Task to carry out: Copy the listing below line for line, keeping every character unchanged.
___ Records for the exercise
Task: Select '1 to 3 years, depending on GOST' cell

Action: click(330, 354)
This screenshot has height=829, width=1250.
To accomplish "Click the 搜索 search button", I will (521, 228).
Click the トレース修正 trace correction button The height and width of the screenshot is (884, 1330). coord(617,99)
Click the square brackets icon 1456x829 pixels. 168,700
______
Answer in full:
Task: Select '1 to 3 years, depending on GOST' cell

Action: click(330, 354)
This screenshot has height=829, width=1250.
To accomplish "Click the 搜索 search button", I will (521, 228).
Click the トレース修正 trace correction button The height and width of the screenshot is (884, 1330). coord(617,99)
Click the square brackets icon 1456x829 pixels. 168,700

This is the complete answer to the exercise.